Improving power and robustness
The opening challenge certainly seems like a stretch on the surface: it is to not just match human performance in spoken dialog, but to exceed it! At first glance that doesn’t seem possible – don’t humans define what it means to converse naturally? And it certainly seems quite some way away given the current state-of-the-art we’ve been looking at. But the authors make a compelling case for “superhuman” dialog:
This possibility can be appreciated by listening to recordings of people in live conversation (especially yourself) and noting how inefficient and sometimes ineffective they are. While some disfluencies and awkwardnesses can be functional, to convey nuances or adjust the pace for the sake of the interlocutor, many are just regrettable. This is obvious in retrospect, when one can replay the recording to glean every detail of the interlocutors’ behavior and can take the time to think about what should have been said and how, at each point in time. Future dialog systems, not subject to human cognitive limitations, might be able to do this in real time: to sense better, consider more factors, plan dialog steps further ahead, and so on, to attain superhuman charm and produce superhuman dialog.
The second challenge is to layer different personalities or behaviour styles on top of the same basic functionality, and the third challenge is to enrich interaction behaviour. A good example of this is backchanneling (feedback given while someone else is talking “ok”, “yeah”, “uh-huh” and so-on).

▶ _SET PROBLEM_
Extend the passage on challenges for spoken dialog systems, starting after its last sentence. The material that follows has no connection to the passage on spoken dialog systems.

▶ _STORED DATA_
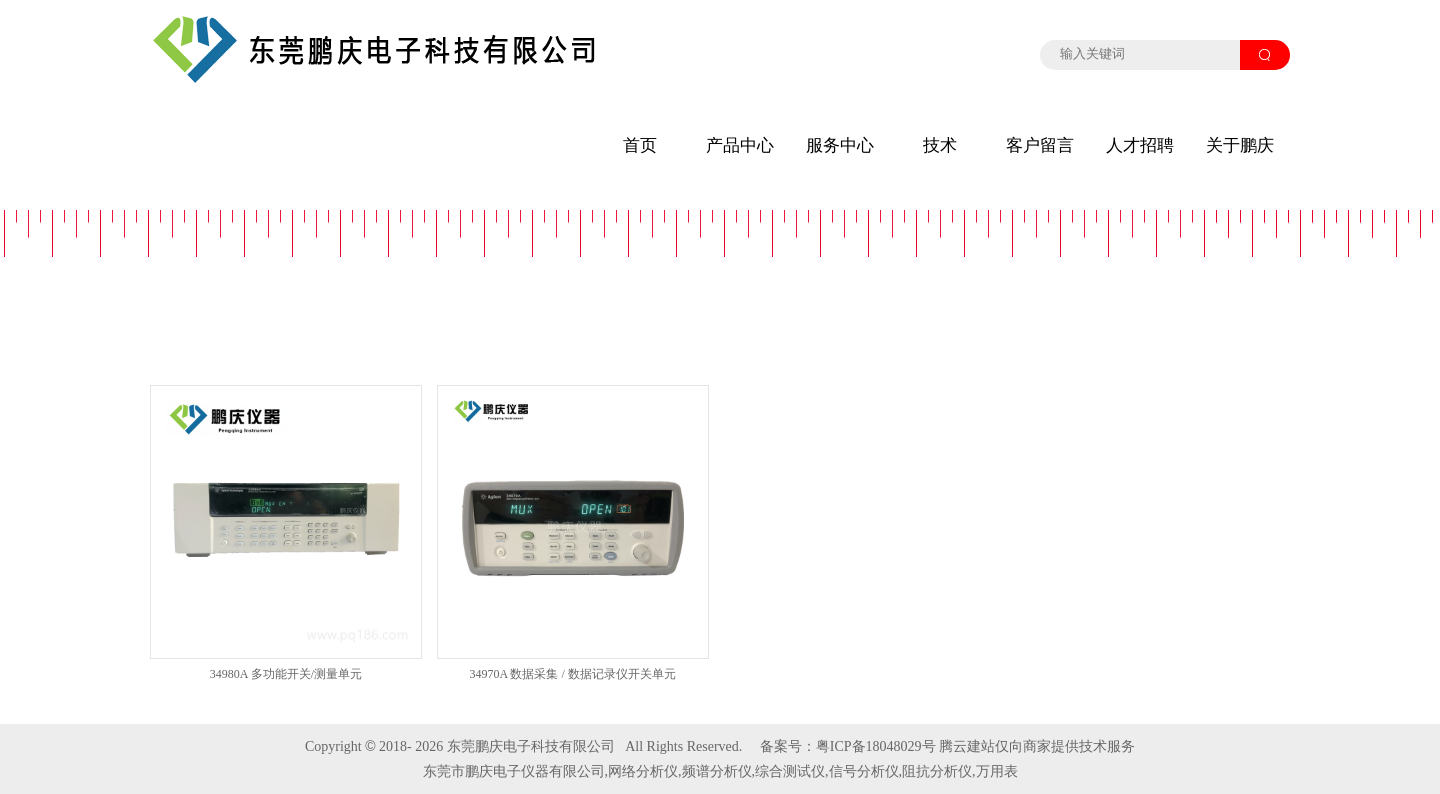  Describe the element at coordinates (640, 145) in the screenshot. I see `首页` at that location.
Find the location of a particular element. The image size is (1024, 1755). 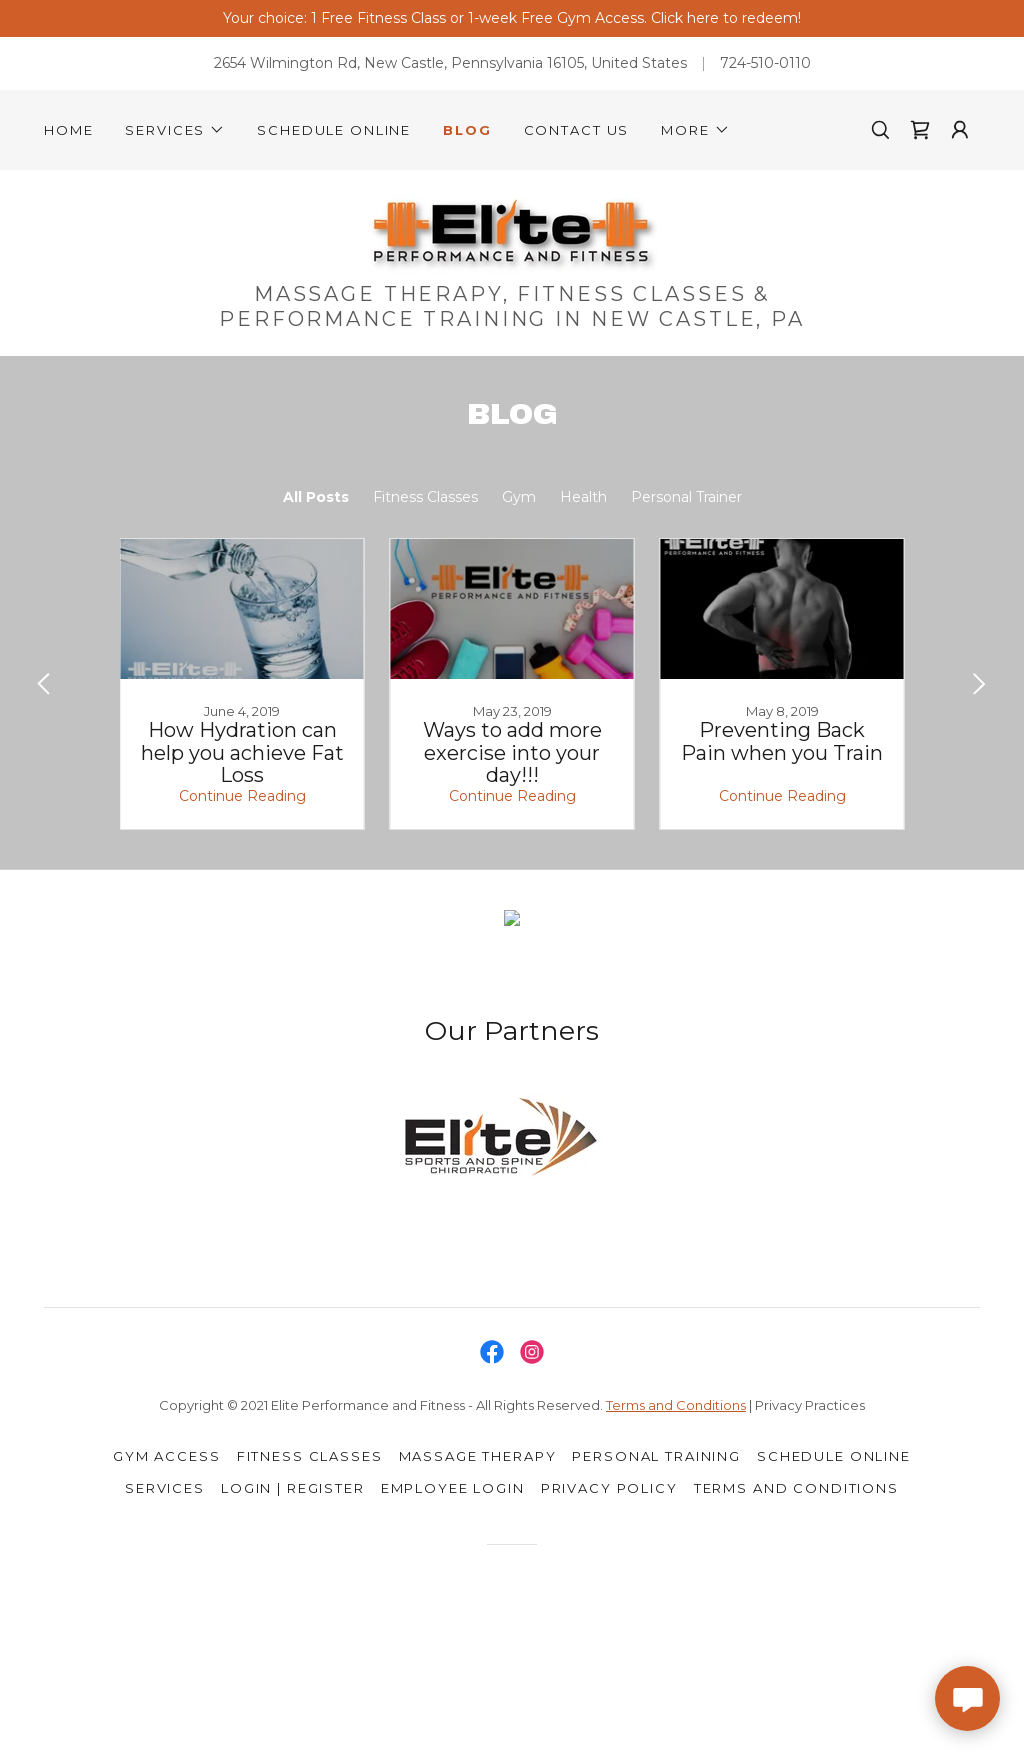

▶ _SOLVED EXERCISE_
Consider for example backchanneling behavior. This is a prototypical interactive behavior, probably the best studied one, and one already used successfully in several systems which backchannel at appropriate times in response to user speech….
In human-human dialog a 2012 study by Ward et al. uncovered 12 different activity types strongly affecting the probability of a back-channel (rambling, expressing sympathy, etc.). This 12 types all had independent manifestations.
In general, there is a lot more going on in human interaction than we are modeling today.
Challenge number four is to “synthesize multifunctional behaviours” – by which the authors mean that instead of making independent decisions about (for example), whether to back-channel, what back-channel word to use, and which prosodic form to use, it may be better to make these decisions jointly and optimize them together.
The next challenge is to integrate both learned and designed behaviours.
Today even the most interactive systems have a fixed skeleton specifying the overall dialog flow. Within this a few decision points may be left underspecified, for subsequent filling in with more data-driven decision rules. While ultimately dialog system behaviors might be entirely learned from data, for the foreseeable future interactive systems will include both learned and designed behaviors… We see an opportunity to explore new ways of integrating learned and designed behaviors, and in particular to develop architectures which give a larger role to behaviors learned from corpora.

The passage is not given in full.